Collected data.

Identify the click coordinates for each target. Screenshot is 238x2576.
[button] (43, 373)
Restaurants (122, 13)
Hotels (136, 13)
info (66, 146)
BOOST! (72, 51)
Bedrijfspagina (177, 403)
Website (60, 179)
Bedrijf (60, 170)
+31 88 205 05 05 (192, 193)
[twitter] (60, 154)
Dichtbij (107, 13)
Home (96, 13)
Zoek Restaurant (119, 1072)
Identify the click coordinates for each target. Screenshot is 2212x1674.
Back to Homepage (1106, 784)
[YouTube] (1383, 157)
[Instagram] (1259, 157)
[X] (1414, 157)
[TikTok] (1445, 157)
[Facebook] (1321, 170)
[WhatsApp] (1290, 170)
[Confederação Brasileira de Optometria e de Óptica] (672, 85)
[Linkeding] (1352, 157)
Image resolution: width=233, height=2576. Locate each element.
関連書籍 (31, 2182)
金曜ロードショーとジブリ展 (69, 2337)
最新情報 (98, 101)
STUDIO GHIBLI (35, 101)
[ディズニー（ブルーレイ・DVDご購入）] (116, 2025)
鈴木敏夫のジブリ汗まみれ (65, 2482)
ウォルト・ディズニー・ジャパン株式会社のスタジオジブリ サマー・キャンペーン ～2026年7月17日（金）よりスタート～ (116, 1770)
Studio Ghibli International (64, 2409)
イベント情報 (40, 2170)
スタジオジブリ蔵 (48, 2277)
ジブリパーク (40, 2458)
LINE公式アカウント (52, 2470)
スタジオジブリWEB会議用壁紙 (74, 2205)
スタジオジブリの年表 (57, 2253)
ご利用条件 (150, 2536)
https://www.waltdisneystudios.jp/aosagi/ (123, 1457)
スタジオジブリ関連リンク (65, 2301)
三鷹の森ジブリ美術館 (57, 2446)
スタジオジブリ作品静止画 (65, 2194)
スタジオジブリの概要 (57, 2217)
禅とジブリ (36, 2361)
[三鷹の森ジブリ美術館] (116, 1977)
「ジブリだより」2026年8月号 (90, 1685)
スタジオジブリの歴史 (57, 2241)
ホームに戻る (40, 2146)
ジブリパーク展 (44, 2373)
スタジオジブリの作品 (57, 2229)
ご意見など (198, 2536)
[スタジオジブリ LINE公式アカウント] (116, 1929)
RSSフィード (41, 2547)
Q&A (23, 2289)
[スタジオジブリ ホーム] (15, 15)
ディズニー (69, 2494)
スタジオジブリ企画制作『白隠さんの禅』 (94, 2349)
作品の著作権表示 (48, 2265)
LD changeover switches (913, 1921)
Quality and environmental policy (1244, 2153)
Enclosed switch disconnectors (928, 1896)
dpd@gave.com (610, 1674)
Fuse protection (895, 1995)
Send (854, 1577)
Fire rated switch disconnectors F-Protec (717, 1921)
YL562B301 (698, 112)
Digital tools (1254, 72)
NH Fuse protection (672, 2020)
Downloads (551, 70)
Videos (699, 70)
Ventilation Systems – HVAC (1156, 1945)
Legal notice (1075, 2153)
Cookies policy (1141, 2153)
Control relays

Exercise.
Go through the records above and return each line in which the word "Identify" occurs.

Exercise result.
Identify the click coordinates for each target. Screenshot is 238x2576.
Identify the click coordinates for each target. Screenshot is 2212x1674.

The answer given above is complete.